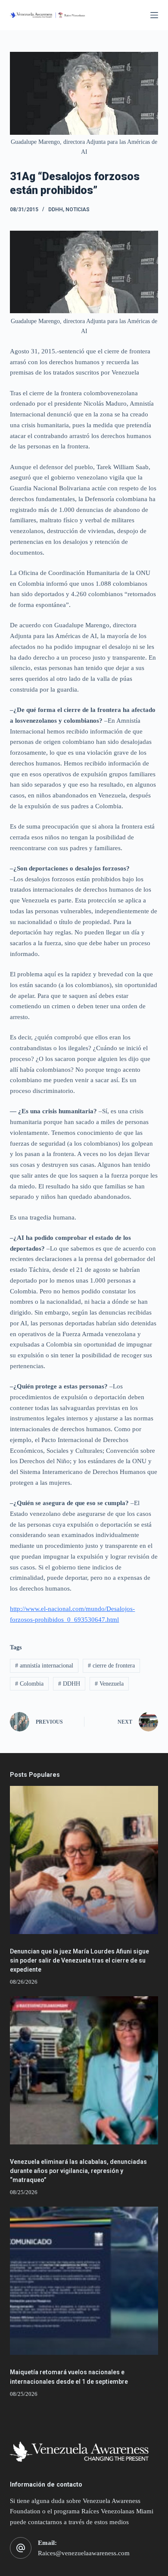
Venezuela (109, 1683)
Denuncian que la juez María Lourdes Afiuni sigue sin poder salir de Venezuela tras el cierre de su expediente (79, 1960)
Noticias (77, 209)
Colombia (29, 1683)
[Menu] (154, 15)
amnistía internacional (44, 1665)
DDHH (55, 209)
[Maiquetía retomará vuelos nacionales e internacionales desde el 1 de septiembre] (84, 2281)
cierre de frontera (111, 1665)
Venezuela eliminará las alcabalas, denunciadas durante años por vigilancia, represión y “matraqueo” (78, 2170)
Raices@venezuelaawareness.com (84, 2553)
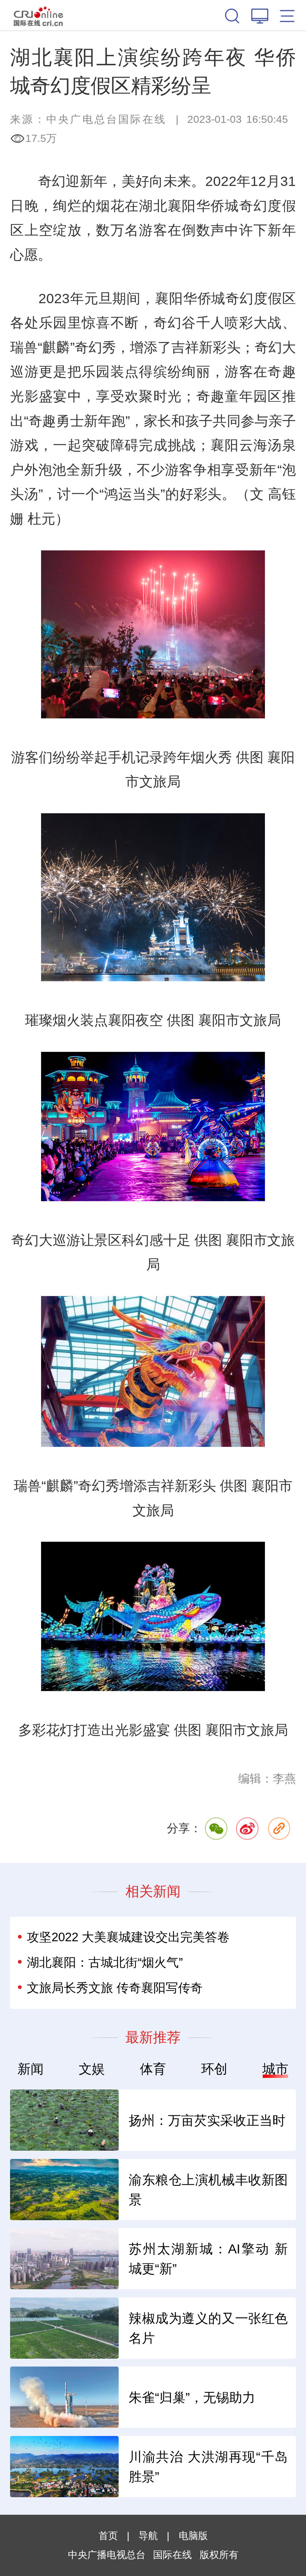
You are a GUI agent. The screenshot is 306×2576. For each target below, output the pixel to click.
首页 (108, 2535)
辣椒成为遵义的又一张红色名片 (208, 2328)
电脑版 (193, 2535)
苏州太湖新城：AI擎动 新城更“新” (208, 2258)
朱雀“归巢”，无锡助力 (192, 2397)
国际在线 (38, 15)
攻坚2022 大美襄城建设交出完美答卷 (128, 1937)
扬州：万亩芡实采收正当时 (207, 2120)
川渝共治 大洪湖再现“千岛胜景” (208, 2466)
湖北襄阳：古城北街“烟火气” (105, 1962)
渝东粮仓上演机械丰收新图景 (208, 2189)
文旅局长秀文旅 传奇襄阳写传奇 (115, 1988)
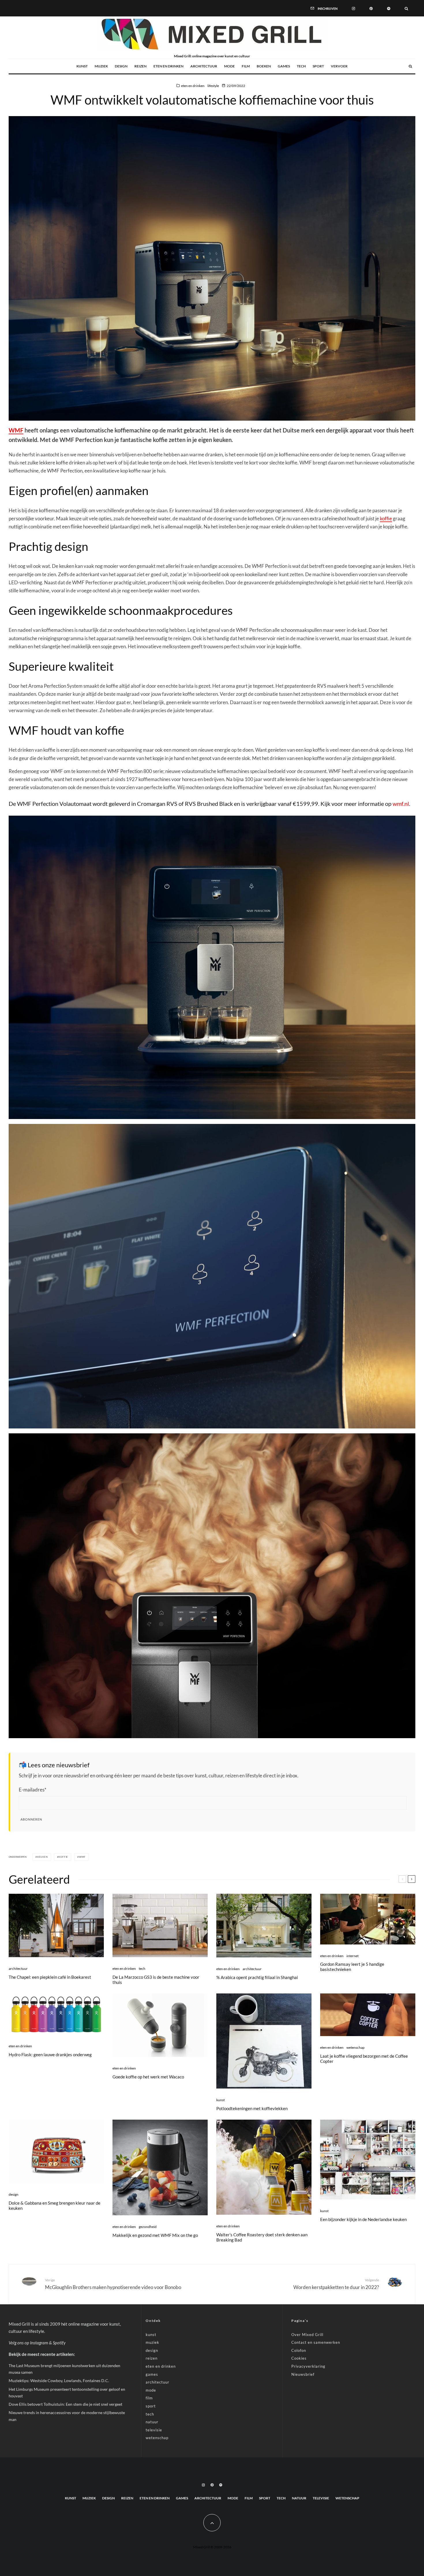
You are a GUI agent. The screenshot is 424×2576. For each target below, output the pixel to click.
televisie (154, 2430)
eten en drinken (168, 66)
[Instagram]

INSTRUCTIONS FOR THE TASK:
Put down exactly the lines of the data above that run from its first line through the line bearing "Raices@venezuelaawareness.com (84, 2553)", and no pictures.

OUTPUT FOR THIS TASK:
Venezuela (109, 1683)
Denuncian que la juez María Lourdes Afiuni sigue sin poder salir de Venezuela tras el cierre de su expediente (79, 1960)
Noticias (77, 209)
Colombia (29, 1683)
[Menu] (154, 15)
amnistía internacional (44, 1665)
DDHH (55, 209)
[Maiquetía retomará vuelos nacionales e internacionales desde el 1 de septiembre] (84, 2281)
cierre de frontera (111, 1665)
Venezuela eliminará las alcabalas, denunciadas durante años por vigilancia, represión y “matraqueo” (78, 2170)
Raices@venezuelaawareness.com (84, 2553)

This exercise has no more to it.